When I went to college, I was thinking to myself, “I need a day job to support my writing career because real people don’t become authors.” I chose to go into Film and Animation Production because I figured film was an industry that employed a lot of people and where I would still be involved in telling stories. Somehow it didn’t occur to me that Film and Animation was actually another one of those dream careers where if you don’t LOVE it, if you’re not willing SACRIFICE for it, you won’t make it.

I learned that the hard way. Instead of reading books about lighting or drawing and making extra films outside of class, I was reading Orson Scott Card’s How to Write Science Fiction and Fantasy. I was writing Harry Potter fan fiction. I was buying books about improving my use of dialogue. I was taking electives in mythology and talking to anyone who would listen about etymology and lamenting that I didn’t have time to spend more time reading books because of all my filmmaking classes. When I went into a bookstore, I B-lined to the linguistics section and poured over all the writing books. Dictionaries. Word Menus. When to Show and When to Tell. How to do better characterization. Making Plot Outlines.

It made me giddy.

You can see why that whole filmmaking thing never worked out. I was competing for jobs against people who wanted to be filmmakers as much as I wanted to be a writer. Of course they were better at filmmaking. All the time and interest I’d put into writing, they’d put into filmmaking. The only difference was that they’d chosen the career that made sense for them without worrying about what kind of jobs “real people” get.

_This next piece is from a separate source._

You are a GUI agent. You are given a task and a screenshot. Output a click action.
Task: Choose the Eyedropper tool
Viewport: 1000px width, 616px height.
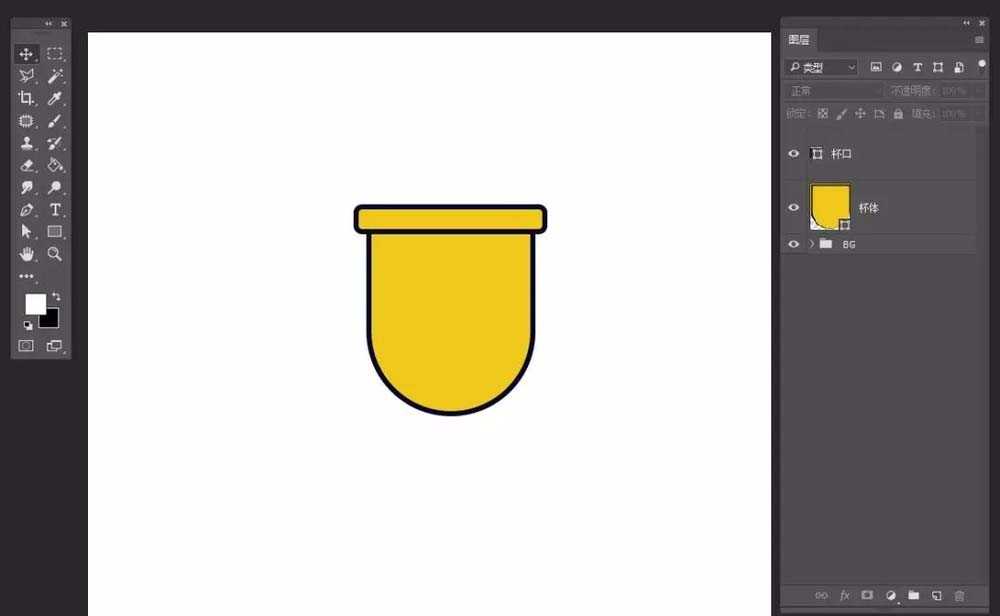[55, 98]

But lest you think my film school days were a waste, let me assure you that at least one really important thing did come out of my time there: I basically have a Bachelor’s degree in Accepting Criticism Without Turning into a Defensive Jerk.

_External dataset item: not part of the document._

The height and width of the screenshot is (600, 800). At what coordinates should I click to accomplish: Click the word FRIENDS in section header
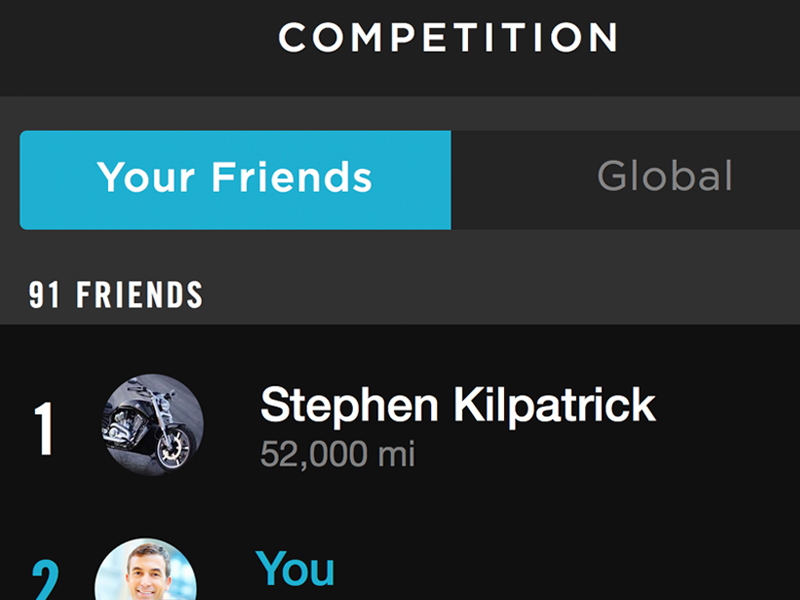tap(139, 294)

Accepting Criticism Coursework:

— Drawing I, II, & III: In this class, you slave for hours every week on a still life and then have to hang it up on the wall next to drawings made by the real art majors. Everyone looks at your work and is silent. You know this is a bad sign. Eventually, the professor says something like, “You need to work on your composition,” or “You need more contrast in your image. Darker darks, lighter lights. Smoother transitions.” After the first few weeks of feeling horribly chastised, you learn that your art is not you. It is an assignment, an exercise to help you improve your skills. No matter how much better you do, you will never compare with the real artists, and that is okay. There will also always be things to improve, so it is not horrible to have things to improve. If you can avoid the same criticism next time, you’ll be happy with yourself.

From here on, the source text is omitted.